An interview with 2018 Victoria University/Creative New Zealand Writer in Residence and graphic novelist Dylan Horrocks delves into his love of the role-playing game ‘Dungeons and Dragons’, while this year’s fiction reflects what 2018 Master of Arts (MA) workshop member Johanna Knox describes as ‘these dark times’.

Wes Lee's darkly humorous story Everything is Jammed details the end of the world as we know it through the lens of a dog-obsessed woman, and MA Fiction Workshop member Cassandra Barnett's Lōemis foreshadows environmental catastrophe in the setting of a winter solstice festival.

Several pieces focus on sexual assault, including Laura Borrowdale's ‘ingenious and lyrical’ Gods' Gift, MA Fiction Workshop member Sinead Overbye's exploration of the effect of trauma on memory, Anywhere but here, and fellow student Michelle Rahurahu Scott's extract from her novel-in-progress, Pōhara.

Positive relationships are also showcased, with an emphasis on communication, and what gets lost in translation: Māori and Pasifika Workshop student Narada Kapao’s My Gardnfahters Luagnage takes us to—and across—a  language barrier and a generation gap, while MA Fiction Workshop member Max Olijnyk gives  a comic glimpse of two very different men getting to know each other.

The relationship theme spills over into nonfiction, where essays explore the many forms of love.  Authors mourn a mother, a grandfather, a former student.
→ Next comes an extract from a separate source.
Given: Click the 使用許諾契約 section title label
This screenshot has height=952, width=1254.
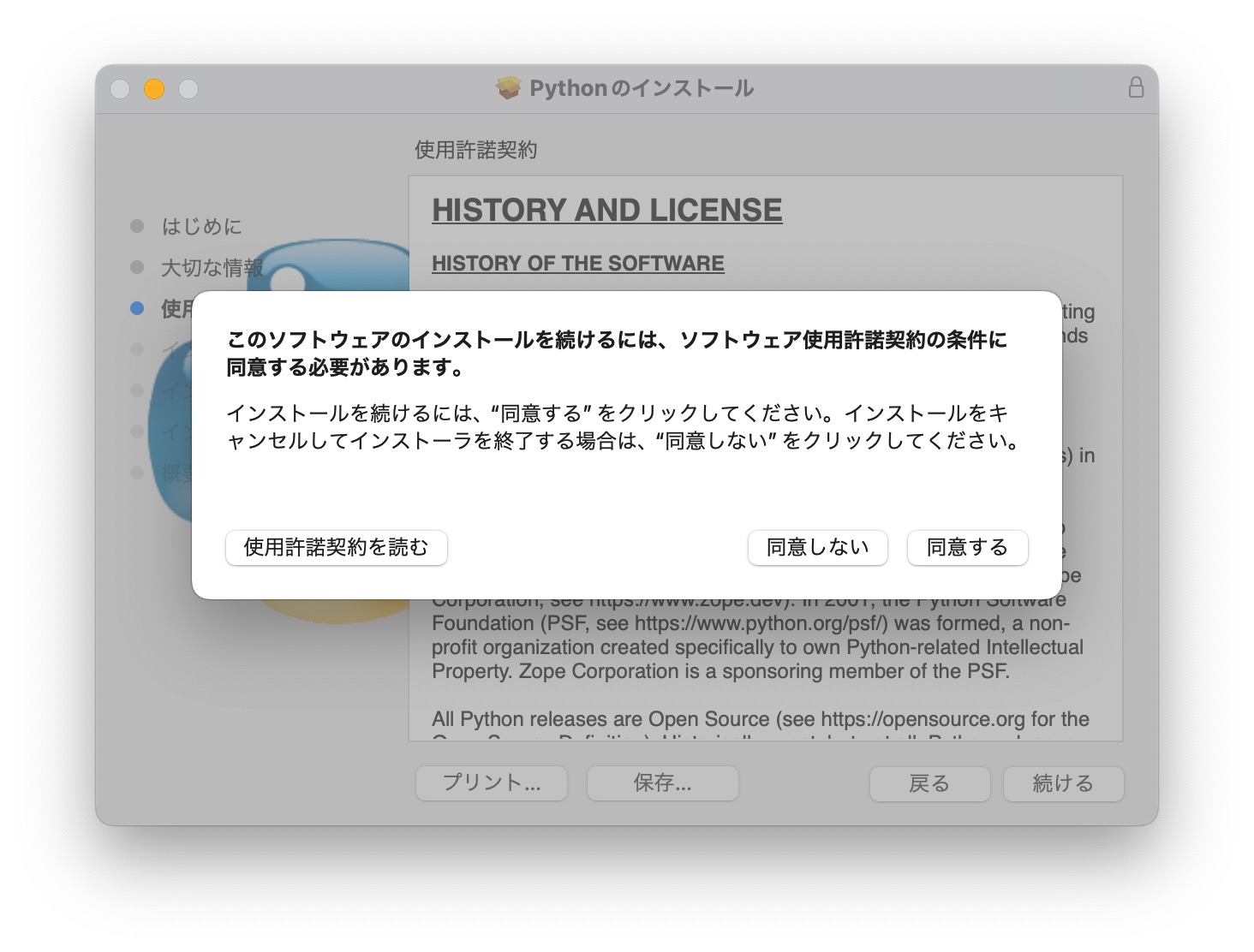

MA Non-Fiction Workshop Rose Lu’s Cleaver shows how love is conveyed by preparing food. IIML undergraduate Joy Holley writes of the obsessive, idolising love of a female friendship, and there is love for a place and a time as Vita O’Brien reminisces in an empty ballet studio.

Poets too portray relationships in varying degrees of doubt and incompatibility, and contend with our place in a disorientated modernity.  Associate Professor Anna Jackson from the University’s School of English, Film, Theatre and Media Studies, and Helen Rickerby give voice to women in myth, whereas Ella Borrie and United States poet Kelly Hoffer engage with the powers of natural landscape.

IIML senior lecturer Chris Price says Turbine | Kapohau 18 not only showcases the depth and breadth of talent emerging from the 2018 MA workshop, but also offers a lively sampler of the wider literary community, from rising stars such as Sarah Broom Poetry Prize winner and IIML alumna Jane Arthur to senior figures such as alumni Kerrin P. Sharpe and Professor Harry Ricketts. “Our writing community continues to go from strength to strength,” she says.

Turbine | Kapohau 18 is co-edited by Tim Grgec, Laura Southgate, and Alie Benge.